---------- Zu verarbeitende Daten

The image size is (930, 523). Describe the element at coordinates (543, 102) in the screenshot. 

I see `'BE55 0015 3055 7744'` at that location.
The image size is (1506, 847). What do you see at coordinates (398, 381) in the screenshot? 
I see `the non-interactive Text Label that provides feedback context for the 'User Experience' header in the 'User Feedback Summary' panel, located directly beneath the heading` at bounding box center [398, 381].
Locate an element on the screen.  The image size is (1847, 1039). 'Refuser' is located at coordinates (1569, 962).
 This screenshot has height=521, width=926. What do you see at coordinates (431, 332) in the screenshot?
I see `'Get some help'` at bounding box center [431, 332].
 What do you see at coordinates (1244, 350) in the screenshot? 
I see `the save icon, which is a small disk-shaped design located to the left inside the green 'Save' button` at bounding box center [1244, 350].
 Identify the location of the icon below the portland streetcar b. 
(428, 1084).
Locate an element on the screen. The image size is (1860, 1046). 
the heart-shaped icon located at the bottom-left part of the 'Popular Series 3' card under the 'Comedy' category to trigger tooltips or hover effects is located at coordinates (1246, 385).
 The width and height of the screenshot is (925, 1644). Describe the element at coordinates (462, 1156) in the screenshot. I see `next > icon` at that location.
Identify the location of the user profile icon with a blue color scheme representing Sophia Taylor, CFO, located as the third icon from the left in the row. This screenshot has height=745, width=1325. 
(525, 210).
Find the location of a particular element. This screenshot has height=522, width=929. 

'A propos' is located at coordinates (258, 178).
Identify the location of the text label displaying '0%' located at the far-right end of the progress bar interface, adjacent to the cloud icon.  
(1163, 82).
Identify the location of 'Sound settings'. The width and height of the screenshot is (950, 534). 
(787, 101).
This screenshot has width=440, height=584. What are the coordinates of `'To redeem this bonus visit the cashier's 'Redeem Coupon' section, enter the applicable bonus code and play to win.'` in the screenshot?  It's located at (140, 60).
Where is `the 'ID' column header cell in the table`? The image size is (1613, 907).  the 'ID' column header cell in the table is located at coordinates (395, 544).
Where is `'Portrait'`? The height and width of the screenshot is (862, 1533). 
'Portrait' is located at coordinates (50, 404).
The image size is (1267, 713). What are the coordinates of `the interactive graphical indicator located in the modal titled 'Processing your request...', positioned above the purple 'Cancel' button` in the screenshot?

--------------------

Ziel: Wiederhole alles vom Anfang der Auflistung bis hinunter zur Zeile mit „coordinates (258, 178).“ Wort für Wort, diese Zeile eingeschlossen.

Antwort:
The image size is (930, 523). Describe the element at coordinates (543, 102) in the screenshot. 

I see `'BE55 0015 3055 7744'` at that location.
The image size is (1506, 847). What do you see at coordinates (398, 381) in the screenshot? 
I see `the non-interactive Text Label that provides feedback context for the 'User Experience' header in the 'User Feedback Summary' panel, located directly beneath the heading` at bounding box center [398, 381].
Locate an element on the screen.  The image size is (1847, 1039). 'Refuser' is located at coordinates (1569, 962).
 This screenshot has height=521, width=926. What do you see at coordinates (431, 332) in the screenshot?
I see `'Get some help'` at bounding box center [431, 332].
 What do you see at coordinates (1244, 350) in the screenshot? 
I see `the save icon, which is a small disk-shaped design located to the left inside the green 'Save' button` at bounding box center [1244, 350].
 Identify the location of the icon below the portland streetcar b. 
(428, 1084).
Locate an element on the screen. The image size is (1860, 1046). 
the heart-shaped icon located at the bottom-left part of the 'Popular Series 3' card under the 'Comedy' category to trigger tooltips or hover effects is located at coordinates (1246, 385).
 The width and height of the screenshot is (925, 1644). Describe the element at coordinates (462, 1156) in the screenshot. I see `next > icon` at that location.
Identify the location of the user profile icon with a blue color scheme representing Sophia Taylor, CFO, located as the third icon from the left in the row. This screenshot has height=745, width=1325. 
(525, 210).
Find the location of a particular element. This screenshot has height=522, width=929. 

'A propos' is located at coordinates (258, 178).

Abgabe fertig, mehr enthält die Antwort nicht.